Cyprus May Seek Financial Aid From Europe: Report

Cyprus is closer to seeking financial assistance from the European Union as large exposure to Greek debt left the country's banking sector more vulnerable to contagion effects, central bank governor Panicos Demetriades indicated during an interview with the Financial Times.

Cyprus Popular Bank, the country's second largest lender, faces a deadline to find at least EUR 1.8 billion for recapitalization at the end of June. Demetriades told the newspaper that as the deadline closes in, the recourse to the EU is becoming more probable.

"Clearly the closer you get to the deadline the less unlikely it becomes," Demetriades said. "The country is facing an important crunch time," he added.

Popular Bank's Chairman Michalis Sarris told FT, "it is hard to see where [the capitalisation] is coming from, if not Europe." He also said the "appetite to lend to Cyprus has dried up for many months now".

Cyprus had so far firmly rejected suggestions that the country may have to seek an international bailout.

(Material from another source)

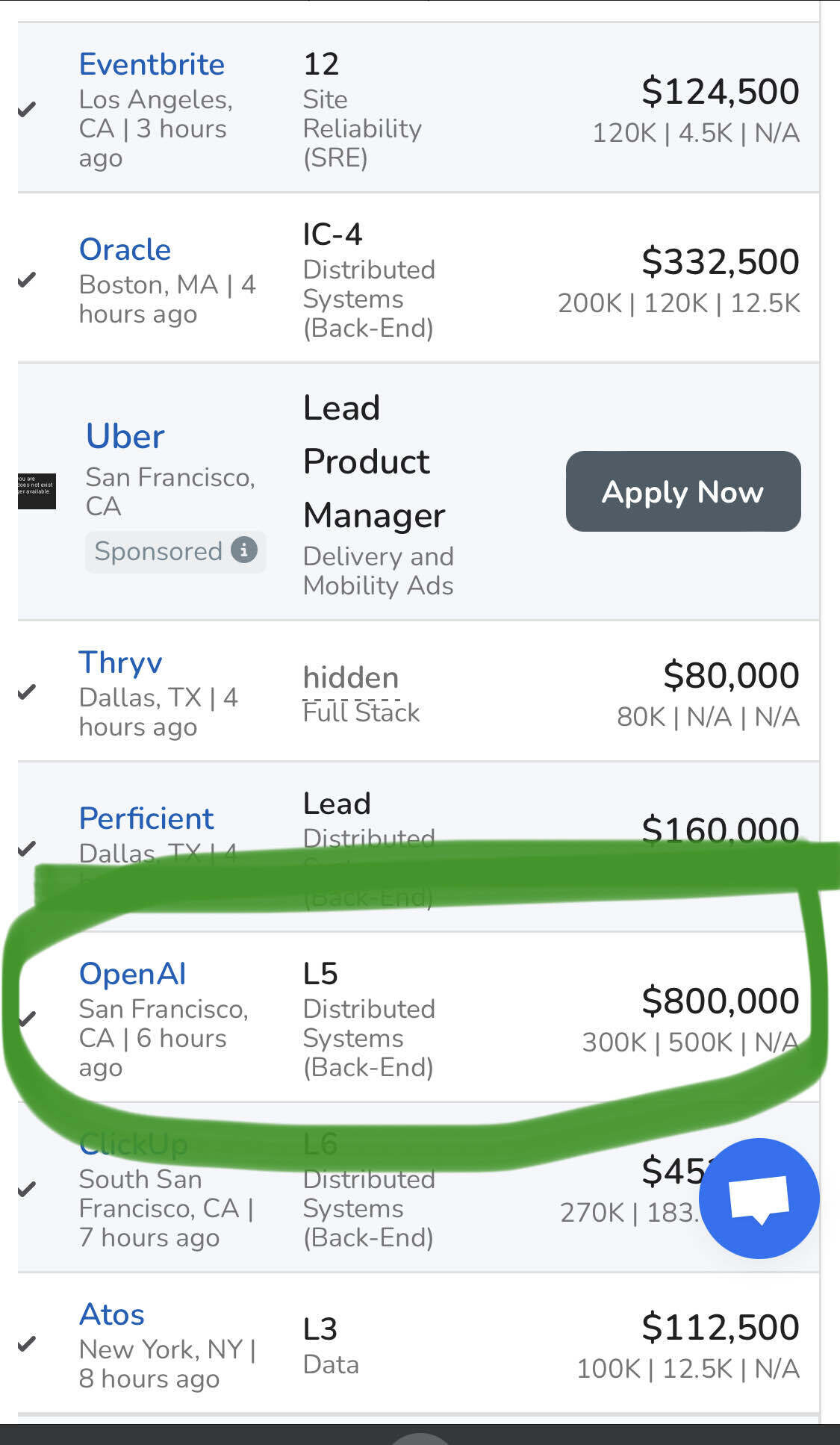Click Apply Now on the Uber listing
This screenshot has height=1445, width=840.
tap(682, 491)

In March, Moody's Investors Service cut government bond ratings of Cyprus by a notch to 'Ba1' with a 'negative outlook', citing the possibility of the government providing support to banks due to their exposure to Greek debt.

Cyprus' economy remained in recession in the first quarter of 2012, with gross domestic product falling 0.3 percent sequentially, marking the third consecutive decline in GDP figures.